> [Document extract]
# stalling problems with 11 hp briggs and stratton engine



## mikeheckle (Nov 8, 2011)

Does anyone have and idea about this one. I have an 11 hp briggs and stratton engine on a giant leaf blower. When the tank is around half full the engine will start to cut out when the machine is on an angle( approx 5 to 10 degrees). It appears to be full starvation of some sort. I suspect the float. Any ideas.


----------



## jrrdw (Jun 26, 2010)

What are the engine numbers? Have you tried draining the carburater bowl?


----------



## mikeheckle (Nov 8, 2011)

the engine number is 254422 type 1508 0I 
I dropped the bowl and reset the float. Since I did not know the settings I raise the float 1/8 inch allowing more fuel in theowl. It runs a little better however where it started with one pull it now takes several. I reset the high speed jet and replaced the fuel filter. Does anyone know the factory float setting.


----------



## jrrdw (Jun 26, 2010)

> [Request a] Format the entries as a numbered list, starting at the line containing "[Play] (82, 474)" and ending at the line containing "Trade Services (218, 1009)". Include both of those lines and omit any blank lines.

> [Records for the exercise]

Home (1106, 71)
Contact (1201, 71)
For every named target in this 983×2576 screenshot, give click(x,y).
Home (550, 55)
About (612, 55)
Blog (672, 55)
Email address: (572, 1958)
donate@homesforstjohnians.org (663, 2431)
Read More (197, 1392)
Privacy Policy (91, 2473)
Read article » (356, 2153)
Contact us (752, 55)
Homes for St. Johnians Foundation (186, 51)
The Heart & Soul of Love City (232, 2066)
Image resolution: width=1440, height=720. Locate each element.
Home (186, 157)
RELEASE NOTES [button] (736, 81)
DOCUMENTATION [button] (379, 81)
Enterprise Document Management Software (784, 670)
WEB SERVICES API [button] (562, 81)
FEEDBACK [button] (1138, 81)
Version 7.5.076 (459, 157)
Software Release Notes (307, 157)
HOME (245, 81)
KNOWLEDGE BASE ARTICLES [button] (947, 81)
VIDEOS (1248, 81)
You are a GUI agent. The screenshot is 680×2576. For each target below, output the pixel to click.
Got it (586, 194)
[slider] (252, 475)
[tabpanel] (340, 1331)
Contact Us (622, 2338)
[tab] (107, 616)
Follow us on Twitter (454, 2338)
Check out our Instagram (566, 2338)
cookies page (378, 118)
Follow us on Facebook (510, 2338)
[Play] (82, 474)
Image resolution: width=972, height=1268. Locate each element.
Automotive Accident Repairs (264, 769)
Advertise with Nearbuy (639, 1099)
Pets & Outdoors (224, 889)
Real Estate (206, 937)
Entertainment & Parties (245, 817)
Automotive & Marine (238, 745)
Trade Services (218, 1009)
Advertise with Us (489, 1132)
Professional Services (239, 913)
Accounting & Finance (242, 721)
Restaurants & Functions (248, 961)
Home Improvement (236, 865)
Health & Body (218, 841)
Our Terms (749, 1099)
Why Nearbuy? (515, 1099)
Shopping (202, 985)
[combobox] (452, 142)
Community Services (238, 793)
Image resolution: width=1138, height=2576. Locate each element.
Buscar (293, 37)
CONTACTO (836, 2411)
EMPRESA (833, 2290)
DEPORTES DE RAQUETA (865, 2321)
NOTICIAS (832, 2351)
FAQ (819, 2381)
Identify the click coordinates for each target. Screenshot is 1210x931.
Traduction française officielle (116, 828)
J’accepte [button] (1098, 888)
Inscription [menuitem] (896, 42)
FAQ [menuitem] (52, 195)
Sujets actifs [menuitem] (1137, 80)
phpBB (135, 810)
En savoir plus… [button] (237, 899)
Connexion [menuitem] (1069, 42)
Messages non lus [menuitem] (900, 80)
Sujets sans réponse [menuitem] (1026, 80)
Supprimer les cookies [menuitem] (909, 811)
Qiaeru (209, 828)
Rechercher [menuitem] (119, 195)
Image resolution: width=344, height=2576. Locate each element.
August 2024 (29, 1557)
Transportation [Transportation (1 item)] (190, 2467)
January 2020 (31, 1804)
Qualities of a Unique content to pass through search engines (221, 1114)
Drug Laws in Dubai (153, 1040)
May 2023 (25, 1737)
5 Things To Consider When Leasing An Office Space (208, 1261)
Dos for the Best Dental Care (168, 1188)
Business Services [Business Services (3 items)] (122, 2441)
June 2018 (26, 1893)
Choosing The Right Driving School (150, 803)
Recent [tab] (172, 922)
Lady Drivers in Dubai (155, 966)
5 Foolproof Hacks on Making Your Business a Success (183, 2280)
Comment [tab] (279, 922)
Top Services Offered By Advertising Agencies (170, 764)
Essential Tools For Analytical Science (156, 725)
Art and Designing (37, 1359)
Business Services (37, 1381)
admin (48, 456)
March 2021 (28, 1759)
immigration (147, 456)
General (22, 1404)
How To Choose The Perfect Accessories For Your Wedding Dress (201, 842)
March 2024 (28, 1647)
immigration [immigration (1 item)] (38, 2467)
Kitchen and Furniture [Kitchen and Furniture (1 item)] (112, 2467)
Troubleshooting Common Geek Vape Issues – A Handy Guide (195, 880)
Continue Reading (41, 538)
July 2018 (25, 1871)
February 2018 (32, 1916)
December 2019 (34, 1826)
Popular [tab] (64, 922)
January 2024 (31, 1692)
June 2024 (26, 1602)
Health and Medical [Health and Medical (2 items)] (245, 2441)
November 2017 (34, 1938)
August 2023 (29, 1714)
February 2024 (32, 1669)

> [Request b] In the forum thread about the stalling leaf blower engine, how far did the poster raise the float?

> [Expected output a]
1. [Play] (82, 474)
2. Image resolution: width=972, height=1268. Locate each element.
3. Automotive Accident Repairs (264, 769)
4. Advertise with Nearbuy (639, 1099)
5. Pets & Outdoors (224, 889)
6. Real Estate (206, 937)
7. Entertainment & Parties (245, 817)
8. Automotive & Marine (238, 745)
9. Trade Services (218, 1009)

> [Expected output b] 1/8 inch.